6. İFADE ALMA VE SORGU YAPMA USULÜ VE ŞÜPHELİ/SANIĞIN HAKLARI


              CMK md. 147’ye göre ifade veya sorguya geçildiği aşamaya dair tüm süreçler de bir prosedüre bağlanmıştır.


              Şüpheli veya sanık, ifade veya sorgu işlemi için geldiğinde/getirildiğinde öncelikle kimlikleri saptanır. Kişiler, doğru bilgilerini beyan etmekle yükümlüdür. Aksi takdirde yanlış verilen cevaplar ayrı bir ceza soruşturmasının konusu olabilir.[14] Daha sonra kendisine hangi suçla isnat edildiği anlatılmalıdır. Bu hususun kaynağı olarak görülebilecek dayanak ise Avrupa İnsan Hakları Sözleşmesi (AİHS m.6/a)’dir. İlgili maddeye göre şüpheli ya da sanıklar, kendilerine yöneltilen suç veya suçlardan olabilen en kısa sürede haberdar edilmelidir. Bu kişinin temel hakkı olarak görülmektedir. İşleme alınacak tarafa açıkça isnat edilen suç ve sebepleri anlatılmadan veya anlayabileceği biçimde açıklanmadan ifade/sorgu işlemine başlanması mümkün değildir. Suçunu anlayan şüpheli veya sanığa hakları hatırlatılarak devam edilir. Bu haklar şöyle sıralanabilir;[15]

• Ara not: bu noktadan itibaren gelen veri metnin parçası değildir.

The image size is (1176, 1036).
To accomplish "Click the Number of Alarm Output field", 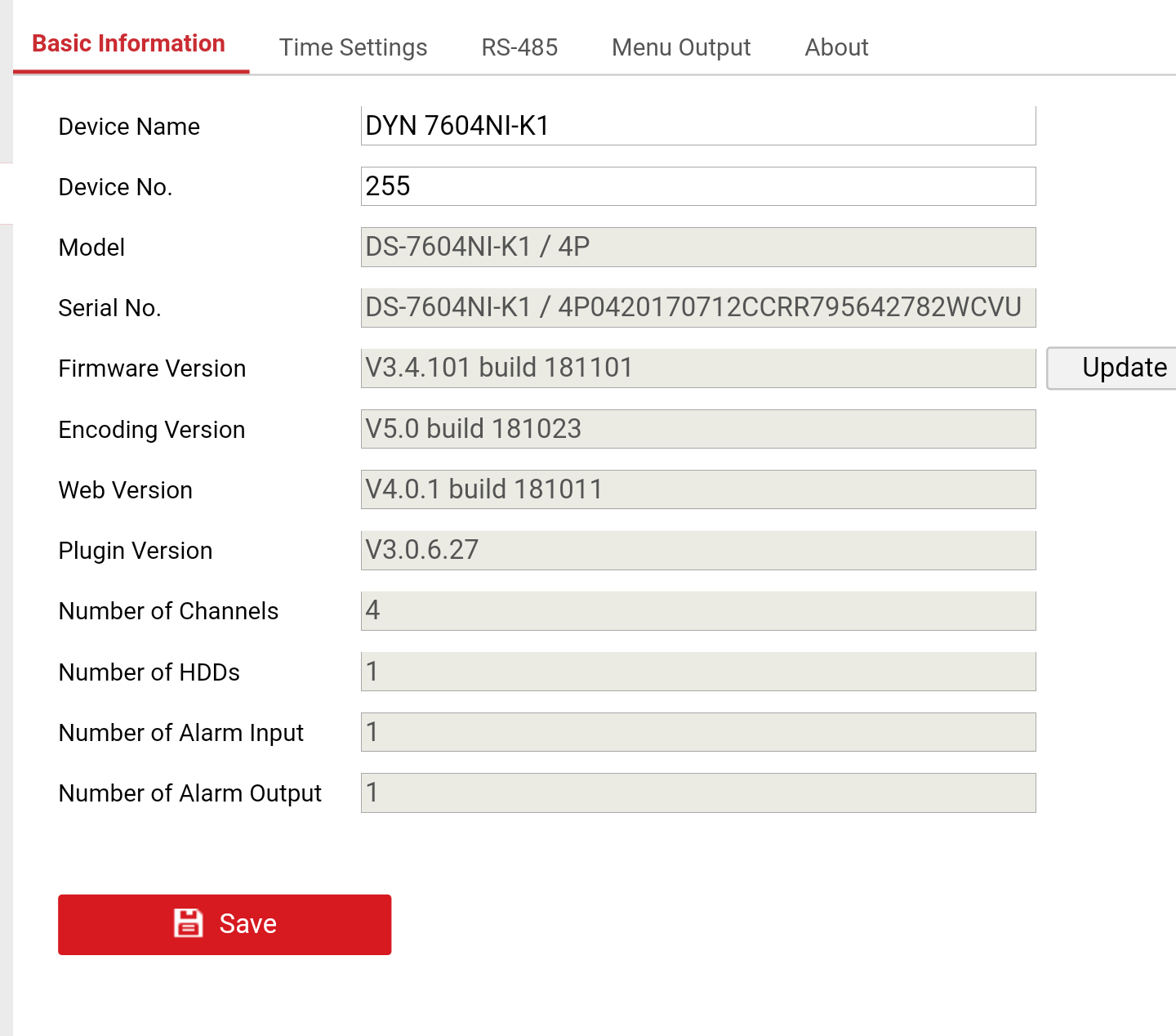I will 697,793.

6.1 Müdafi seçme ve onun hukuki yardımından yararlanabilme hakkı


              Her kişinin müdafii (savunma avukatı) seçme özgürlüğü bulunduğu kişilere hatırlatılmalıdır. Şüpheli veya sanık kendisini savunamayacak durumda olduğunu düşünmesi halinde kendi müdafiini arayabilir, ifade veya sorgudan önce bunu isteyebilir. Şüphelinin/sanığın müdafii tutacak durumda olmaması halinde kendisine bulunduğu şehirdeki baro yardımıyla bir avukat atanabilir. [16] 


6.1.1 Avukat Zorunluluğunun Bulunduğu Durumlar


              Bazı koşullarda  ifadesi alınan veya sorgusu yapılan kişinin müdafii istememiş olması durumunda dahi müdafii bulunma zorunluluğu söz konusu olacaktır. Bu zorunluluğun bulunduğu haller yine CMK md.150, md.250’de bulunmaktadır. Şöyle ki, eğer işlem uygulanacak şahıs 18 yaşından küçük veyahut da sağır, dilsiz, malulsa kendisine sorulmadan yapılacak işlem avukat huzurunda yapılır. Diğer bir müdafii bulundurma zorunluluğu ise TCK’da bulunan alt sınırı beş yıldan fazla hapis cezasını gerektiren suçlardan dolayı yapılan soruşturma ve kovuşturmalardır. Son olarak da seri muhakeme usulünün uygulandığı soruşturma kapsamında müdafii zorunluluğu gündeme gelecektir. “Zorunlu olduğu halde avukat huzurunda yapılmayan ifade alma ve sorgu işlemi hukuka aykırı olup hiçbir delil değeri yoktur.”[17]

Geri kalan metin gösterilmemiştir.